The first people in line were Jane and Tim Goundrey of Avon. A year ago, they were among thousands standing in long lines in 95 degree heat. They didn’t get to see the Cup outside of a walk through the line made by Bonino when it was time to go.
This time, the Goundrey’s took no chances. Jane Goundrey was the first in line at 5:15 a.m. Tim and their children Cassie, 11, and Connor, 9, joined her around 8 a.m. Cassie and Connor both love playing hockey. “It’s a big inspiration to the kids to have a local player in the NHL,” Jane Goundrey said.
The second group in line was Natale Dinatale of Cheshire and his 10-year-old son Christopher, decked out in Penguins jersey. It was Christopher that got his father up at 4 a.m. to make the trip to Avon.

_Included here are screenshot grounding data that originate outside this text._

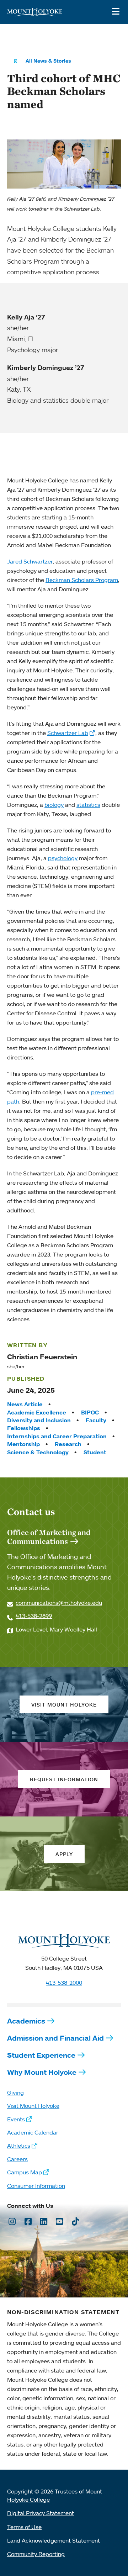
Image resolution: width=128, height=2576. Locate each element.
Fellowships (23, 1428)
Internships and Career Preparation (57, 1436)
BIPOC (90, 1412)
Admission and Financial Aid (55, 2037)
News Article (25, 1404)
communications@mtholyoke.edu (59, 1602)
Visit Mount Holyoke (33, 2105)
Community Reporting (36, 2554)
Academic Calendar (32, 2132)
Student (95, 1452)
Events (16, 2119)
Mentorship (23, 1444)
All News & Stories (48, 61)
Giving (15, 2092)
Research (68, 1444)
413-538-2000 (64, 1982)
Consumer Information (36, 2185)
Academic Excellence (36, 1412)
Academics (26, 2020)
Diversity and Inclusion (39, 1420)
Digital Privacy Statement (40, 2513)
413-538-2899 (34, 1615)
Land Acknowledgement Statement (53, 2540)
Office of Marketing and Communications (48, 1537)
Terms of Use (24, 2526)
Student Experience (41, 2055)
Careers (17, 2159)
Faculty (96, 1420)
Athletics (18, 2145)
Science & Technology (38, 1452)
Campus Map (24, 2172)
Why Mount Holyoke (41, 2072)
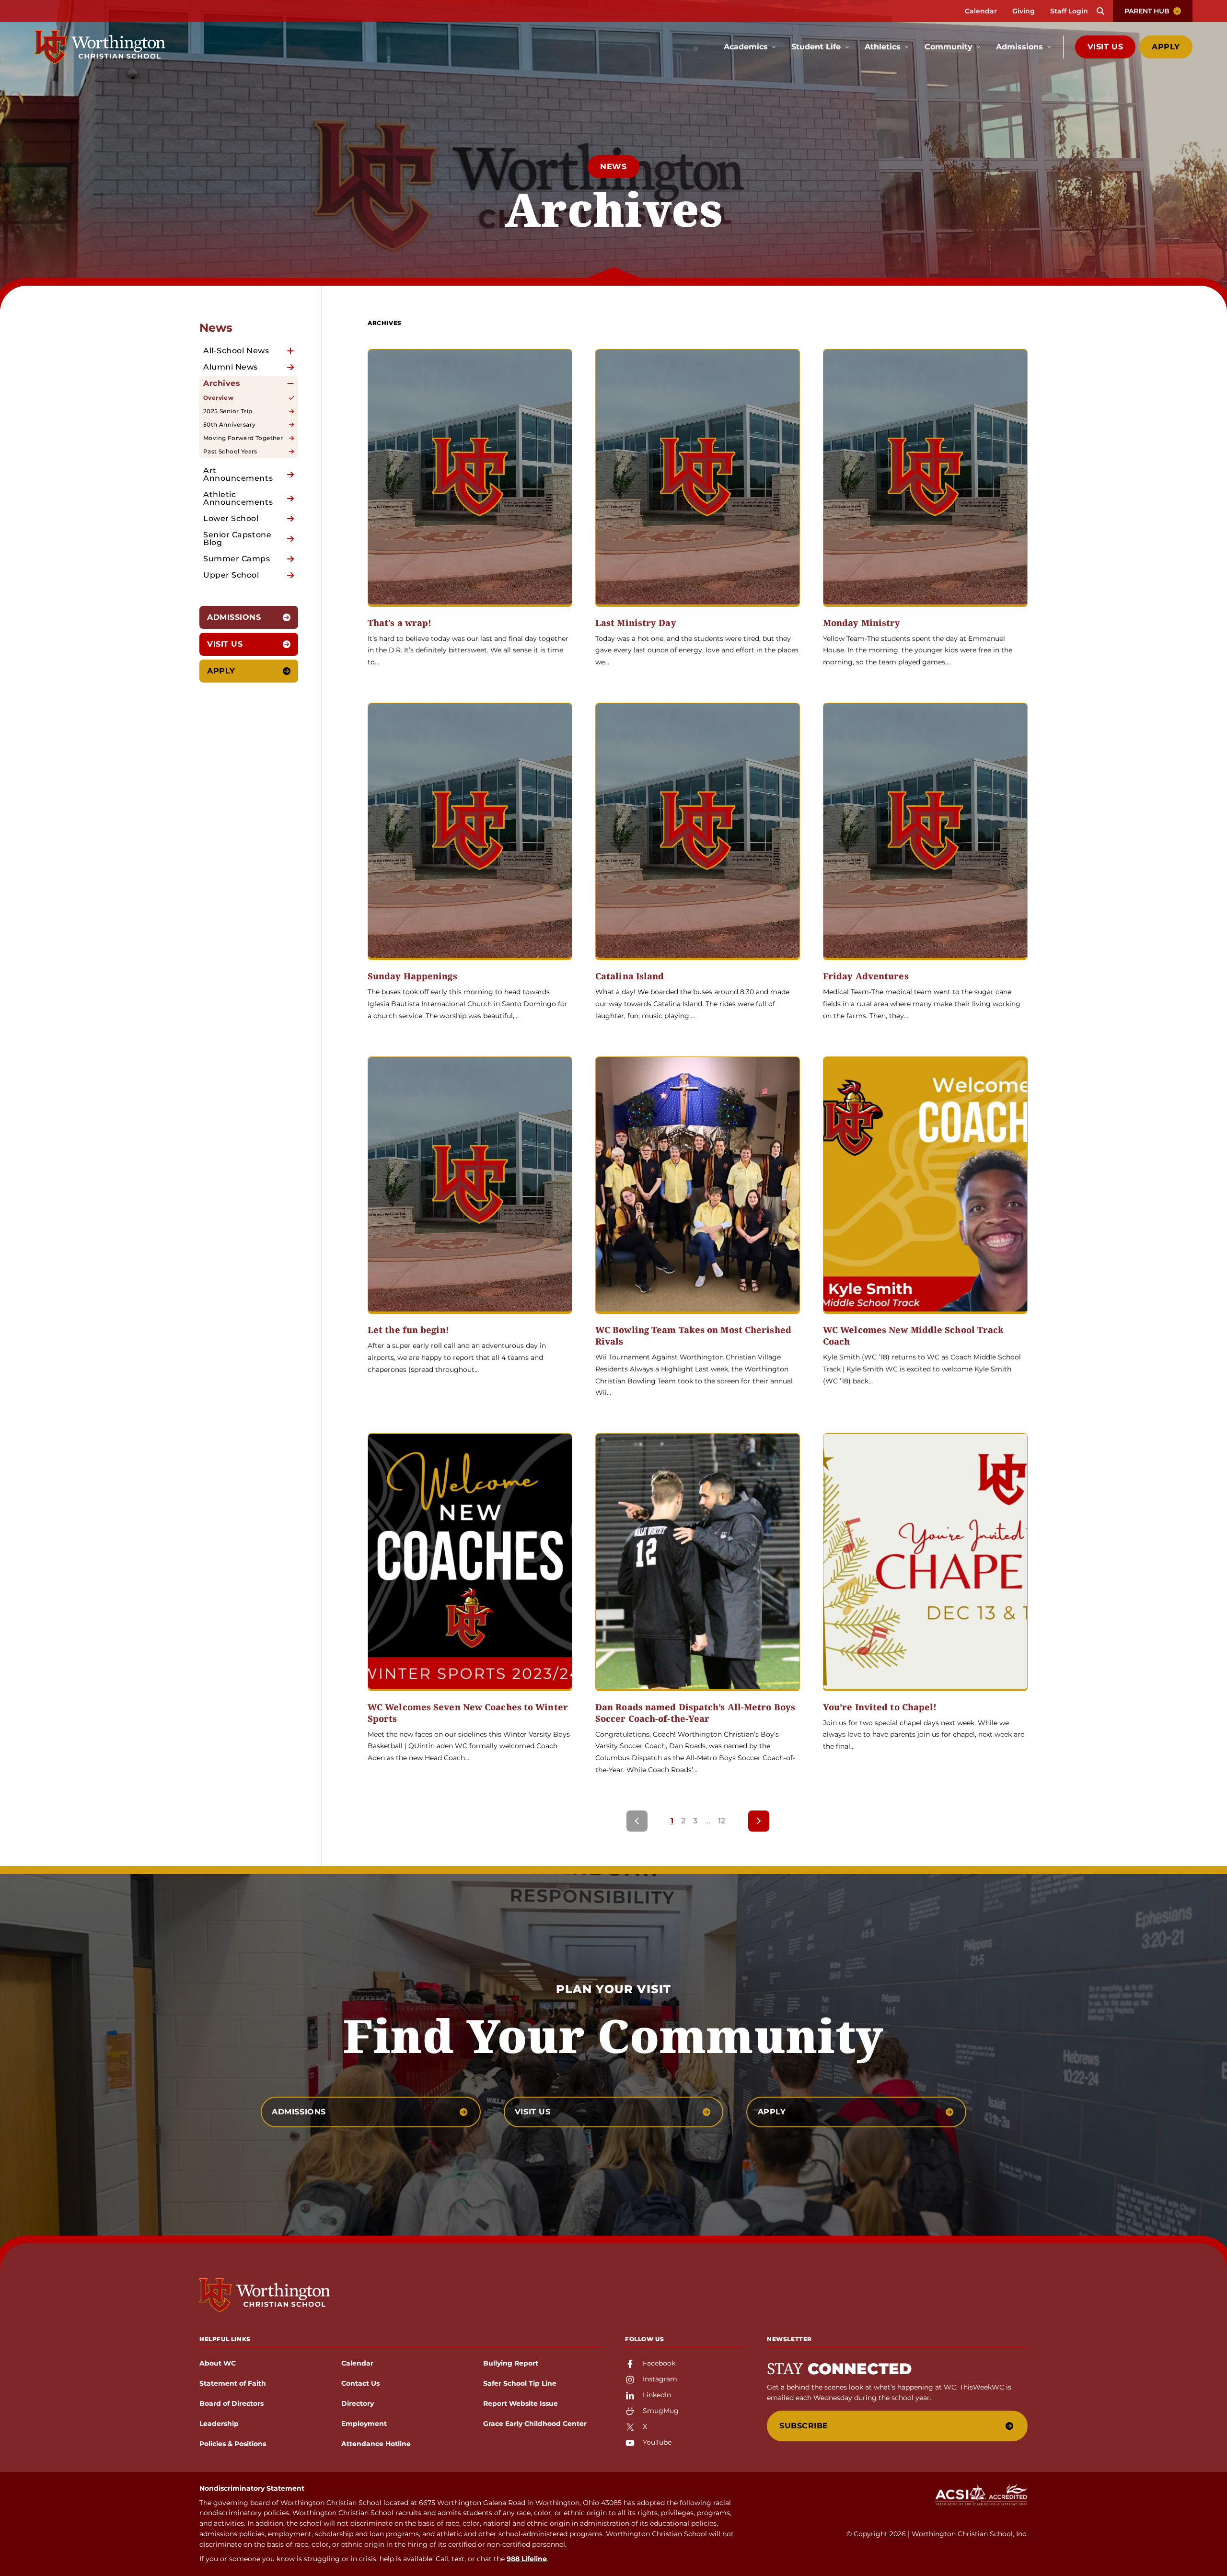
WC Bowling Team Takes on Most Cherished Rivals (693, 1335)
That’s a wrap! (399, 622)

Christopher had worried that the family wouldn’t get back from vacation in time to see the Cup.
Christopher had the biggest smile on his face when he met Bonino and got a few photos snapped with the Stanley Cup.
Later in the morning, the eyes of seven-year-old Luke Latulippe of Feeding Hills, Mass., were huge when he shook Bonino’s hand and posed with a picture with the Stanley Cup. Luke’s dad, Armand, said that Luke had hockey practice this morning in Enfield and they raced down to Avon as soon as it was over.
“We’re so happy that he is here (with the Stanley Cup). We’re grateful he could come back to raise money for charity. We’re proud of him,” Bonino’s former coach at Avon Old Farms John Gardner said.
Bonino scored 68 goals as a junior at Farmington High, leading the Indians to the CIAC Division II state championship with a 5-4 win in two OT over Trumbull in 2005. He had the game-winning goal and two goals in the third period for Farmington.
He moved onto Avon Old Farms where he led the Winged Beavers to the New England championship in 2007. At Boston University, he helped the Terriers win a NCAA championship in 2009.
He won a Stanley Cup with the Penguins in 2016 and again in 2017 as Pittsburgh beat Nashville in six games to win the Stanley Cup and NHL championship again. This spring, he had four goals and three assists in 21 playoff games. He played only two games in the final due to a leg injury (broken leg from blocking a shot) but he had two goals in 16 minutes of ice time in game one.
“It’s surreal to be here again (with the Cup),” Bonino said Sunday. “This year, it (playoffs) was almost business-like as we went through team and after team. Today is sort of the last hurrah with Pittsburgh. After today, I can turn the page.”
In July, Bonino signed a four-year, $16.4 million free agent deal with Nashville. “It’s an electric scene,” he said of Nashville. “They’re very passionate and that is one of the reasons I signed to play there.” Bonino will get a chance to be a second line center and help the Predators in their quest for the Stanley Cup championship.
For one last day, Bonino looked back – to a second straight Stanley Cup championship with the Pittsburgh Penguins. He shared it with his community and his friends. They celebrated, smiled and remembered.
Again, this was a day that a Stanley Cup champion brought the Stanley Cup to the Farmington Valley and Avon Old Farms.